■ THE DATA

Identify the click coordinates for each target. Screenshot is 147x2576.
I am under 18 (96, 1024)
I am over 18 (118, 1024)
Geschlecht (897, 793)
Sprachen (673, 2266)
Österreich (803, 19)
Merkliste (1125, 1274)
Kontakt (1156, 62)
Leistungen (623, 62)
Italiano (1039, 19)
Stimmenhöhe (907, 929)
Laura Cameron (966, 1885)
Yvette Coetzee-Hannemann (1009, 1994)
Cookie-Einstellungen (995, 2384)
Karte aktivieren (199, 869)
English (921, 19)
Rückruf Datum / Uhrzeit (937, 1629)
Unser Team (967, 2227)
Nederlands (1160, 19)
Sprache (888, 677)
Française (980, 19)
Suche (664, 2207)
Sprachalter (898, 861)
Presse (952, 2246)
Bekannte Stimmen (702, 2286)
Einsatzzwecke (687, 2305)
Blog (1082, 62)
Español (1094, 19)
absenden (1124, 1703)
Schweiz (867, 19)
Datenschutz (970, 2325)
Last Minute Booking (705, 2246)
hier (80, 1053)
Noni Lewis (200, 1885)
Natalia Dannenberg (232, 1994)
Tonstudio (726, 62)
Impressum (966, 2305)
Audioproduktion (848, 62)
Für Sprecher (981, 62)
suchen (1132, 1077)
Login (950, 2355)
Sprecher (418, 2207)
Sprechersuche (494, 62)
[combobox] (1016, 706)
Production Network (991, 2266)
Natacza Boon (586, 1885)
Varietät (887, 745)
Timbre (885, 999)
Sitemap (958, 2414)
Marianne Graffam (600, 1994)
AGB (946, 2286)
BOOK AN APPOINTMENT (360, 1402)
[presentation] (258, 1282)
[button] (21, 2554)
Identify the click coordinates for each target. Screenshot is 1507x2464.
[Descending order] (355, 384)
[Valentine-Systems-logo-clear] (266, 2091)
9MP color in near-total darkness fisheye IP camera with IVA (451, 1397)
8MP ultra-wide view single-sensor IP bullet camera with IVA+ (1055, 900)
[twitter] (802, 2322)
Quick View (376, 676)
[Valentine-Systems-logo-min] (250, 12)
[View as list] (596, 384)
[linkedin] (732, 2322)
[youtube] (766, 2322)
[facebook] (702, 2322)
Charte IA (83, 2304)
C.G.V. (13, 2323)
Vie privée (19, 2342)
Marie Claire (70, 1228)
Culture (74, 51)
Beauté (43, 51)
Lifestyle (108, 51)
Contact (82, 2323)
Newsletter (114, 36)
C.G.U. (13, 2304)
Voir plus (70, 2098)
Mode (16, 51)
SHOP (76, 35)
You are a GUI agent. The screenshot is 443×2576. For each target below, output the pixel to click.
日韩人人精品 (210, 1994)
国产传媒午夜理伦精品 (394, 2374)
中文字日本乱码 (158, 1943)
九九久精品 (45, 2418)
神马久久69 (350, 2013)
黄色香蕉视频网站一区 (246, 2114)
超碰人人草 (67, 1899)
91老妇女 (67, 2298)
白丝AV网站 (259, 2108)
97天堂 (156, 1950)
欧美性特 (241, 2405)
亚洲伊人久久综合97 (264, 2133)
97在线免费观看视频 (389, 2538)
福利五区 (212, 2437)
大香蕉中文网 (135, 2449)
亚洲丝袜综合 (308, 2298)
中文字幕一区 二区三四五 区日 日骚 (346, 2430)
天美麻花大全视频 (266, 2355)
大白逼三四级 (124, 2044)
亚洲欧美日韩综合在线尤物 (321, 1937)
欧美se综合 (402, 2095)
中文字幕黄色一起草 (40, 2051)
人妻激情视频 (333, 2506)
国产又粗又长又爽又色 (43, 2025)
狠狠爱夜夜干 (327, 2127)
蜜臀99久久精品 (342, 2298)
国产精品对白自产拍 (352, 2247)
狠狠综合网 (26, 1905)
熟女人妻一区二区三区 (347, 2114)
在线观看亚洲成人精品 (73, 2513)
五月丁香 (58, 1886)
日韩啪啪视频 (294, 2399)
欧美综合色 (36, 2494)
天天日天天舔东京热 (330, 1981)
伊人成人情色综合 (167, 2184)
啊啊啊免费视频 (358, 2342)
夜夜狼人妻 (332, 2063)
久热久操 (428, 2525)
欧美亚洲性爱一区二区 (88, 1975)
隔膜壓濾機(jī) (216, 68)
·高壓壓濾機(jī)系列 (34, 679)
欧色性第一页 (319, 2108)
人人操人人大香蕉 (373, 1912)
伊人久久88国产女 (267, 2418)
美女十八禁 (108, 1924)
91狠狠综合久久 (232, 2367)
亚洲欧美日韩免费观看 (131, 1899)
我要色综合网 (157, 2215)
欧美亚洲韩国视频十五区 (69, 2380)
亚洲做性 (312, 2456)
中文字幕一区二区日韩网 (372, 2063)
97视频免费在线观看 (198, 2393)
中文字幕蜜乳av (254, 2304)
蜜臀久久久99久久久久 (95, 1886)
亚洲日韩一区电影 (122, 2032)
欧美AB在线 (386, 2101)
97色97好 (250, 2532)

■ WHAT TO DO
Report the number of lines in the listing that contain the word "coordinates". No other words are permitted.

■ WRITTEN REPLY
2